CS 3140 Online Session 13

Online Session 13

Views and Indexes

CS 3140
Database Systems

We use the Homework 7 database for the opening exercise and an extended movie database for the rest of this session. Download them now so that follow along.

Opening Exercise

Last session, we revisited our computer product database:

    Product(maker, model, type)
    PC(model, speed, ram, hd, price)
    Laptop(model, speed, ram, hd, screen, price)
    Printer(model, color, type, price)

and defined a view on it named ComboMaker:

    CREATE VIEW ComboMaker(maker, pcModel, laptopModel) AS
      SELECT maker, P1.model, P2.model
      FROM Product AS P1
             INNER JOIN
           Product AS P2
           USING (maker)
      WHERE P1.type = 'pc'
        AND P2.type = 'laptop';

Use ComboMaker to write an SQL query:

find all laptop models under $1000 from manufacturers that sell both PCs and laptops

Return the model number and price in your solution.

Opening Solution

Without the ComboMaker view, this task would require a fair bit of work. With it, though, we need only a relatively standard query:

    sqlite> SELECT model, price
            FROM   Laptop
            WHERE  price < 1000 AND
                   model IN (SELECT laptopModel
                             FROM ComboMaker);
    model  price
    -----  -----
    2002   949  
    2003   549

This solution shows that we can write queries that mix tables and views. The two kinds of relations can be used interchangeably in most queries.

Recall that ComboMaker is a name for the query that defines it. You can think of our solution as shorthand for:

    SELECT model, price
    FROM Laptop
    WHERE price < 1000  AND
          model IN (SELECT laptopModel
                    FROM (SELECT maker, P1.model, P2.model
                          FROM Product AS P1
                                 INNER JOIN
                          Product AS P2
                          USING (maker)
                          WHERE P1.type = 'pc' AND
                                P2.type = 'laptop'));

I hopes it is apparent from this substitution how valuable creating views can be for both writing and reading queries!

We could also solve this exercise using by joining ComboMaker and Laptop. This would also make it easy to include the manufacturer in our result:

    sqlite> SELECT DISTINCT model, price, maker
            FROM Laptop, ComboMaker
            WHERE Laptop.price < 1000  AND
                  Laptop.model = ComboMaker.laptopModel;
    model  price  maker
    -----  -----  -----
    2002   949    E    
    2003   549    E

We don't need the qualifiers in the WHERE clause, but sometimes they make a query easier to read than it would be without them.

Here is an SQL source file containing these two queries. Download it, study it, and experiment.

Where Are We?

We are finishing off the semester by looking at how we can work with bigger databases and how we can write and manage bigger programs.

Last time, we learned about views, a way to name a query and treat its result as a relation, similar to the physical tables that make up a database.
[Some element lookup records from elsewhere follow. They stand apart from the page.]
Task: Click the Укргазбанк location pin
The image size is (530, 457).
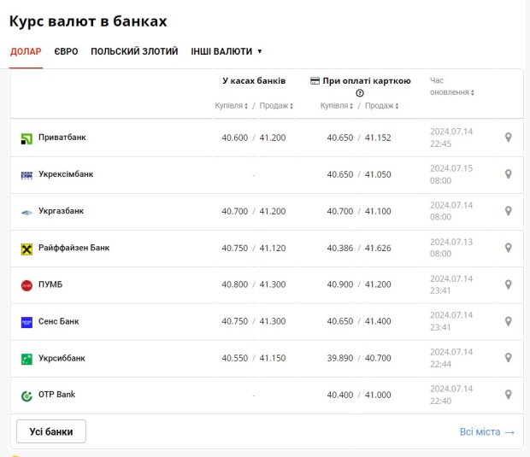Action: (x=508, y=211)
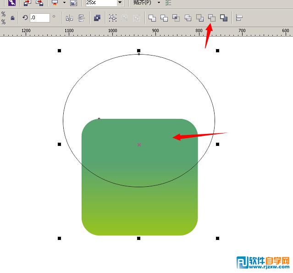
Task: Group the selected objects
Action: click(113, 18)
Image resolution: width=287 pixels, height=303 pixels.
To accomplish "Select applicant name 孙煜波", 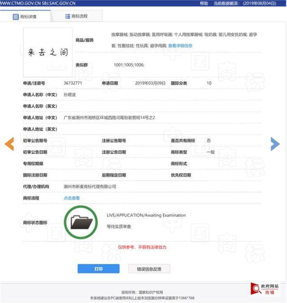I will 71,95.
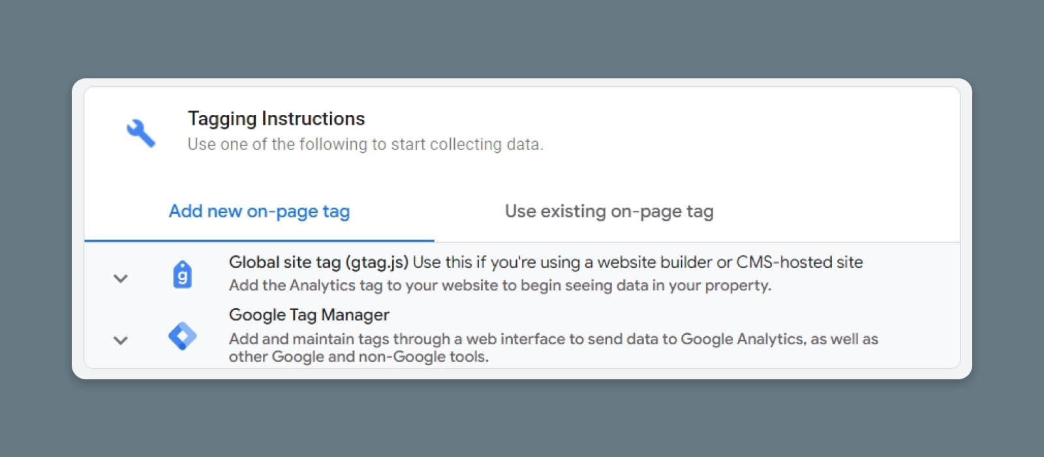Click 'other Google and non-Google tools' text line

pyautogui.click(x=358, y=356)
Views allow us to encapsulate complex queries, which makes it easier to read and write other queries. They also provide an abstraction layer on top of the base tables in the database, which enables us to think about queries in a different way. For both reasons, views help us write and manage bigger SQL programs.

This time, we learn about a technique that helps us work with bigger databases by making our queries more efficient under the hood.

Querying Large Databases

When a database gets large enough, scanning a table row by row to find tuples that match a condition can be quite expensive. Consider this more complete set of movie relations we first used in Homework 3 and created in SQLite back in Online Session 9-1:

    Movie(title, year, director, rating, genre)
    Actor(actor, yearBorn)
    StarsIn(actor, title, year)
    Director(director, yearBorn)

Suppose we would like to find all the scifi movies made in 2000:

    SELECT *
    FROM   Movie
    WHERE  year = 2000 AND genre = 'scifi';

IMDB has approximately 550,000 movie titles in its database, but only a dozen or so are scifi movies made in 2000. Searching through the table in a linear fashion would use a lot of time and CPU. When the table is stored on disk, a linear approach likely requires the DBMS to load in many pages from the file system, taking more time and space.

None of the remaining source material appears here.